I’m not trying to give you TMI but it takes me at least 15 steps to get from my bed to the restroom. It takes 20 to get from my reclining chair to the kitchen or the bathroom. Thus, my gut was telling … me this data was hot garbage. Before completely lowering the value on my Dork Trust Scale, I had to look at the “labels” on the chart. It was titled “qualified steps.” What does that mean? So, I pressed the question mark in the upper right corner expecting to see the semantic definitions for their “terms.” Bummer was it took me to a contact phone number. Which I did call and did spend 30 minutes on-line with and was told that the term “Qualified Steps” was rather technical. While I only partially understood their definition, the fact that I tried to express to him is that I had left my house on Saturday and walked quite a bit and walked many times on Sunday actually feeling good that my “gate” was improving. But they showed 0 steps. The complete absence of values for 2 whole days was simply to much for my gut to handle. My Dork Trust Scale had dropped to a 5.
Data Fidelity
Another core data quality concept is that of relationships. Fields/values don’t exist in a vacuum. Many years ago my dear friend Prashant Natarajan introduced me to the wonderful phrase “data fidelity” in his best selling work “Data fidelity is the measure of how faithfully a dataset preserves both the intrinsic correctness of individual fields and the contextual dependencies between them, ensuring that each field’s value retains its intended meaning only when the related fields that give it context are also valid. In the sales world it would mean you can’t act on the value in a field Discount Percentage if you don’t have the value for the Original Price.
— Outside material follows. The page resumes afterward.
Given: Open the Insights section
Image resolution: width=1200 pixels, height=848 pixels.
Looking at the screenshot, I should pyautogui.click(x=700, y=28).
In the case of my knee I looked at the chart for the Distance Traveled and my heart sank. You see Distance Traveled and Qualified Steps taken are directly related. Yet, I was being shown that I doubled the qualified steps I took on Monday vs Friday, yet the value for Distance Traveled didn’t even show up. There was NO data fidelity. Not only that, but if you look at the labels in the chart you will see the developers clearly don’t understand basic axis values.
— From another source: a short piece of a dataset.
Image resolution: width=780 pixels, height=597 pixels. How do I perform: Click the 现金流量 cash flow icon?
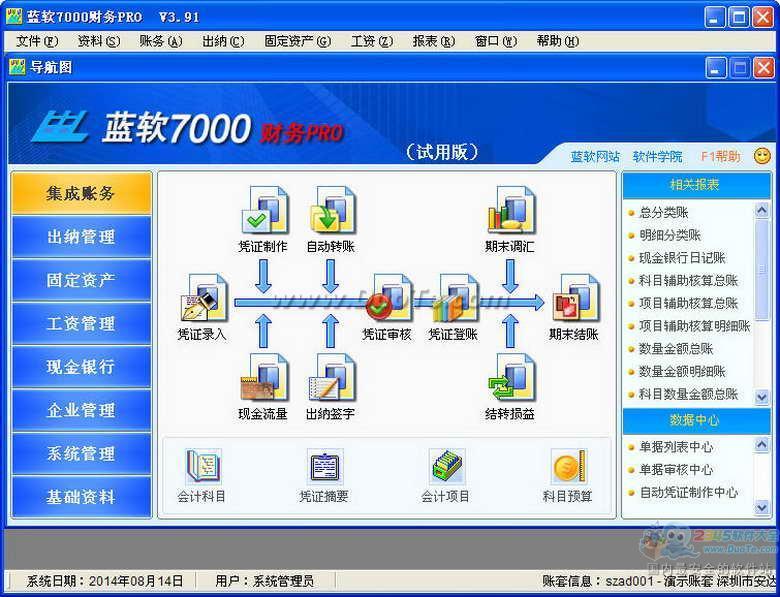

But it gets even worse. Walking Speed is also related to Steps. Ignoring the axis values being incorrect, after all it’s a smart knee, not a smart visualization tool, you will notice that my speed seemed to improve slightly on Saturday. Ordinarily, you would think “good for you Qlik Dork you were getting better.” After all that’s kind of the goal to use it as motivation to continue improving.
But this chart actually has the opposite effect. How did I improve on my speed when in fact they reported 0 steps for Saturday. Worse, they reported steps on Monday, yet no distance traveled and clearly no speed.
Summary
If you are struggling with why nobody is adopting your reports, your analytics or your AI … consider where your data quality is at. You know that I’m a data driven guy. That I’m passionate about helping people make data driven decisions. Yet, here I am my friends telling you that my Dork Trust Scale is at 0 for my “smart knee.” The data doesn’t even meet a modicum of Data Quality standards. While I was really looking forward to having a data driven approach for my road to recovery, here I am relying on my gut to tell me if I’m getting better or not.
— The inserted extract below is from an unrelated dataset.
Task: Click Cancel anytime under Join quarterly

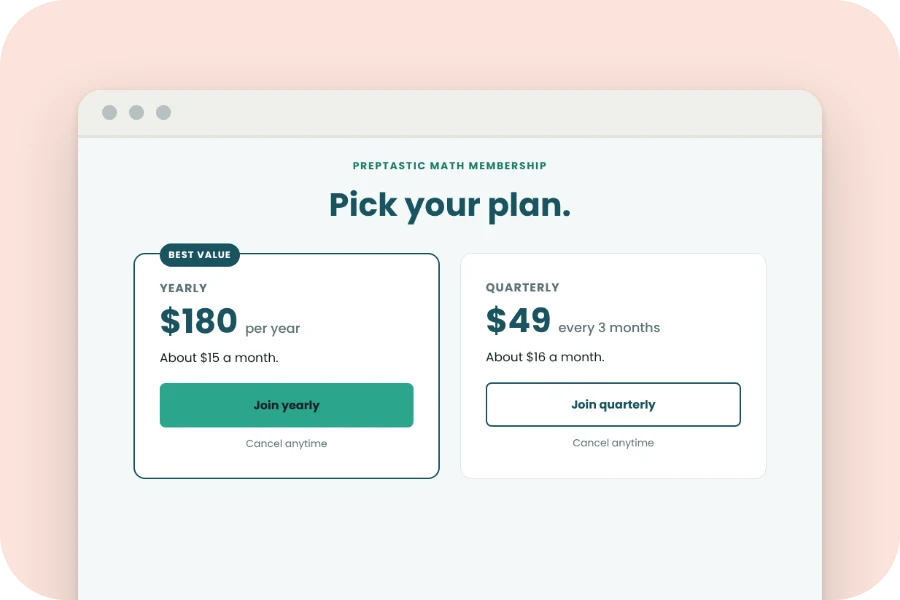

But this post isn’t just about my not-so-smart knee. It’s about helping you understand how vitally critical data quality is in enabling the executives/leaders in your organization to make data driven decisions. If you think you can slap charts together and then wait for them to complain about data quality, and then fix it … you are sadly mistaken. If your executive team thinks they are simply funding your efforts for a fish to ride a bike, and that they will free up even more money for those new AI projects you would like to undertake … you are sadly mistaken.
Data Quality needs to be built into your data pipeline from the ground up.